Pixel coordinate grounding data
________

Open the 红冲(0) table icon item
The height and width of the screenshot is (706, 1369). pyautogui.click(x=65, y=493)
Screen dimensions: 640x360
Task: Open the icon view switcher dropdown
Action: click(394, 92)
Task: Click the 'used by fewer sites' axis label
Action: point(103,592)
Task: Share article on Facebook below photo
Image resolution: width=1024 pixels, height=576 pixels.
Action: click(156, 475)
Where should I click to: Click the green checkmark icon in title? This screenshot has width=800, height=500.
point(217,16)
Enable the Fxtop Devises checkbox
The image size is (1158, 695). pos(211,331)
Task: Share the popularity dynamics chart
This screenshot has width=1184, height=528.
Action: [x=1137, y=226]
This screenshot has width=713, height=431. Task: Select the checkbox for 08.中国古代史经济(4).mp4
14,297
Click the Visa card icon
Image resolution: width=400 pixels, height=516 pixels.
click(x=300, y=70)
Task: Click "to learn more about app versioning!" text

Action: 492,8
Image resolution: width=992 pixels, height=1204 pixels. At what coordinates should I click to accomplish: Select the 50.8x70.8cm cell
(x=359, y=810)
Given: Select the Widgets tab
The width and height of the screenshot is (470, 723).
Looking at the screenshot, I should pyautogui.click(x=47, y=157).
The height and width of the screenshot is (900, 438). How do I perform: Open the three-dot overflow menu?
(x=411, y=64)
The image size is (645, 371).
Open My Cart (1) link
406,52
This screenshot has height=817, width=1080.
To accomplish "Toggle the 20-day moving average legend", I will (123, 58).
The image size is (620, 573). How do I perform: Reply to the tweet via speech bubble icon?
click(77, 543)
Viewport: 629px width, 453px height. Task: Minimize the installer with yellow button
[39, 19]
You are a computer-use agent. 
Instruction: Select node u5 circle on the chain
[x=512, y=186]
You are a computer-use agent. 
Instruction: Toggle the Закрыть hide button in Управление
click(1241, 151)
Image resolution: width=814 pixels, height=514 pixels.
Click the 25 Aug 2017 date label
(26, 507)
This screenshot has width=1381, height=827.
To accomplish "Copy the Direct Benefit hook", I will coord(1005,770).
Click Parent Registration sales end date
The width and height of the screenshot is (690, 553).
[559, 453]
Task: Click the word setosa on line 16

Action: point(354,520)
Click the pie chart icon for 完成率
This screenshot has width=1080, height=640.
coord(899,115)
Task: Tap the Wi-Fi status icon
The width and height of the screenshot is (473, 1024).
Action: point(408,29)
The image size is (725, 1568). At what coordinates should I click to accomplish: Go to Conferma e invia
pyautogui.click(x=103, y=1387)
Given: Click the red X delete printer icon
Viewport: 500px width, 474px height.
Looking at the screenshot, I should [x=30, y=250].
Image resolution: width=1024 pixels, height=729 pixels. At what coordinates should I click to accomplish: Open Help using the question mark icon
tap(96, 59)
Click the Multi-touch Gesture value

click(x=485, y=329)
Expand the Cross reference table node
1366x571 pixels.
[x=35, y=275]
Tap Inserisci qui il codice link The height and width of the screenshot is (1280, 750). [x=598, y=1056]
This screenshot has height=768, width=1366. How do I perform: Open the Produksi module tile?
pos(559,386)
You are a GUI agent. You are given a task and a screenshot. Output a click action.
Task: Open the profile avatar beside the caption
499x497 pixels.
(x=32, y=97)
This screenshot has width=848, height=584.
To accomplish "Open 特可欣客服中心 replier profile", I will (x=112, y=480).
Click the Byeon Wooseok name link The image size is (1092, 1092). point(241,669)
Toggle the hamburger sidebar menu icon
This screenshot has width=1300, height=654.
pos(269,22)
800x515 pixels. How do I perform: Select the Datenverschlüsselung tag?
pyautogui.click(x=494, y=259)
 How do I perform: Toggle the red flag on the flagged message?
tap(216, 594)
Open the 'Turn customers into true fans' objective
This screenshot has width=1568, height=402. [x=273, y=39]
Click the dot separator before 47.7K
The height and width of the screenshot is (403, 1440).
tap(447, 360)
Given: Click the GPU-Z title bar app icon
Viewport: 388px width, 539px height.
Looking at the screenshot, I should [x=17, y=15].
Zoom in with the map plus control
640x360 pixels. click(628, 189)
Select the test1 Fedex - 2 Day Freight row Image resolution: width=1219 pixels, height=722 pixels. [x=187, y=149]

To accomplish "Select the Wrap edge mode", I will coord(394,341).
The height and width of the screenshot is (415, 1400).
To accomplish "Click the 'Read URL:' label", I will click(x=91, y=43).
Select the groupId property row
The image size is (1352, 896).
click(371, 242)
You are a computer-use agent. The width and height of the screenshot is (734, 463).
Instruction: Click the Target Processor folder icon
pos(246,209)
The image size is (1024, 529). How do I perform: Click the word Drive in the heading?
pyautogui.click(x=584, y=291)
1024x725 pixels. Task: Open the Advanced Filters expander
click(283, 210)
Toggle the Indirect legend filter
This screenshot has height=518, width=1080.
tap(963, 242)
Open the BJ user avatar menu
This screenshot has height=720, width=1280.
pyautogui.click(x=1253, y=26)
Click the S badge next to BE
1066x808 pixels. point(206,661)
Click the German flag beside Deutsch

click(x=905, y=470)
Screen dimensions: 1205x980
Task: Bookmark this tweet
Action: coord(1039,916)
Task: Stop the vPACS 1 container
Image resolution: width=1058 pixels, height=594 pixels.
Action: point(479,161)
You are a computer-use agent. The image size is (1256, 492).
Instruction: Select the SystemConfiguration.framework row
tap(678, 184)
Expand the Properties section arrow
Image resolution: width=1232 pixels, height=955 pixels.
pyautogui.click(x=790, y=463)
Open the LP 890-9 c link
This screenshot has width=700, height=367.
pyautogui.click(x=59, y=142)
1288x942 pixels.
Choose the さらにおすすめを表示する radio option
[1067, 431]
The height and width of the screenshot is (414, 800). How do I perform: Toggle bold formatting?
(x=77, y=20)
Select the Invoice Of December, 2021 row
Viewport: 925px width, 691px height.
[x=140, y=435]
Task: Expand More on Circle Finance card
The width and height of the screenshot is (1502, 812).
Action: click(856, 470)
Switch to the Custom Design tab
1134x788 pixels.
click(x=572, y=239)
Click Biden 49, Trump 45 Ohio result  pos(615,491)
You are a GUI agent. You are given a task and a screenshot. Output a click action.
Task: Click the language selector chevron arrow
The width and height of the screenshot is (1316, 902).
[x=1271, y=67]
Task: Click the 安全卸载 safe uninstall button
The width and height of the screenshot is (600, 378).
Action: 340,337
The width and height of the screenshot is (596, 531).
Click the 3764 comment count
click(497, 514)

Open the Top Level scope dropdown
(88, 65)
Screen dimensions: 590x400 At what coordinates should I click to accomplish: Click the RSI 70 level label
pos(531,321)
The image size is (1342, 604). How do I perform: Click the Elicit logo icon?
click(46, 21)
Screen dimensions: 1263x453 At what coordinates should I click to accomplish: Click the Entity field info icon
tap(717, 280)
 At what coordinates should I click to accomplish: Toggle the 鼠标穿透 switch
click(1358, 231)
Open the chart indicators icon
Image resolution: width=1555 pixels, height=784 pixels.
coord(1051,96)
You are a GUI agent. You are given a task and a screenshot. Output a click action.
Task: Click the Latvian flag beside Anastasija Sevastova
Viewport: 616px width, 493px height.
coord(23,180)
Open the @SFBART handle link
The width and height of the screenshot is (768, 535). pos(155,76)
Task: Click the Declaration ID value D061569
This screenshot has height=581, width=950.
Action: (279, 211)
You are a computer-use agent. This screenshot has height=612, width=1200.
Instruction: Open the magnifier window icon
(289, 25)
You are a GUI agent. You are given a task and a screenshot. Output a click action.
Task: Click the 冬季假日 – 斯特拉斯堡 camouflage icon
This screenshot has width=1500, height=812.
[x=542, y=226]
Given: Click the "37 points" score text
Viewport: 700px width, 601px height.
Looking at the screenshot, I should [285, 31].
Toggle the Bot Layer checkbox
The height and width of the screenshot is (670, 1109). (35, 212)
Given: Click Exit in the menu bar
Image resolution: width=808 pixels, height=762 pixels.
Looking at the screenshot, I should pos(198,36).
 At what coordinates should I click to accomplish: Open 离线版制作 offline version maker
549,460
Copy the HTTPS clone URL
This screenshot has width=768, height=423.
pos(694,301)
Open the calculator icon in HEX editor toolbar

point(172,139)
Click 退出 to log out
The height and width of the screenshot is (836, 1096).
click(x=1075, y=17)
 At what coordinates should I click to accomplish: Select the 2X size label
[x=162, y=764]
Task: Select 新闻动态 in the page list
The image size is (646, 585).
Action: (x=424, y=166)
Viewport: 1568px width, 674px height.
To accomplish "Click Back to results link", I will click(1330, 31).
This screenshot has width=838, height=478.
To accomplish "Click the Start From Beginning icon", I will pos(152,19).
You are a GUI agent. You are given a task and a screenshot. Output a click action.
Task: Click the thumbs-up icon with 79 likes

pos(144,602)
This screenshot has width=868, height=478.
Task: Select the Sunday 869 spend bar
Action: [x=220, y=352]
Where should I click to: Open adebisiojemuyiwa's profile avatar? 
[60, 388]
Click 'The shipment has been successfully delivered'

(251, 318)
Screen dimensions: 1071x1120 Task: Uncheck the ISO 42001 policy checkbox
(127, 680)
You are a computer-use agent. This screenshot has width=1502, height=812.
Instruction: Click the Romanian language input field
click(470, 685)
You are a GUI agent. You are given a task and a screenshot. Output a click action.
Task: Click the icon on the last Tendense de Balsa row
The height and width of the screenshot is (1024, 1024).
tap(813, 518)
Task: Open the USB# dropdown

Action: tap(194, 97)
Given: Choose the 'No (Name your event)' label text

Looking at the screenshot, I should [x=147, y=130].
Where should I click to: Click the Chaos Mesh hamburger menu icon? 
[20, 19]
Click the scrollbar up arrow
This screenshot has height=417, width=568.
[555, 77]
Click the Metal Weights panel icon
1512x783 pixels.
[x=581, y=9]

________

_INSTRUCTIONS FOR THE TASK:_ Retype exactly, please, only the lines of the entries that run from the one containing "Task: Click the icon" to the last.

_RESULT BELOW:_
Task: Click the icon on the last Tendense de Balsa row
The height and width of the screenshot is (1024, 1024).
tap(813, 518)
Task: Open the USB# dropdown

Action: tap(194, 97)
Given: Choose the 'No (Name your event)' label text

Looking at the screenshot, I should [x=147, y=130].
Where should I click to: Click the Chaos Mesh hamburger menu icon? 
[20, 19]
Click the scrollbar up arrow
This screenshot has height=417, width=568.
[555, 77]
Click the Metal Weights panel icon
1512x783 pixels.
[x=581, y=9]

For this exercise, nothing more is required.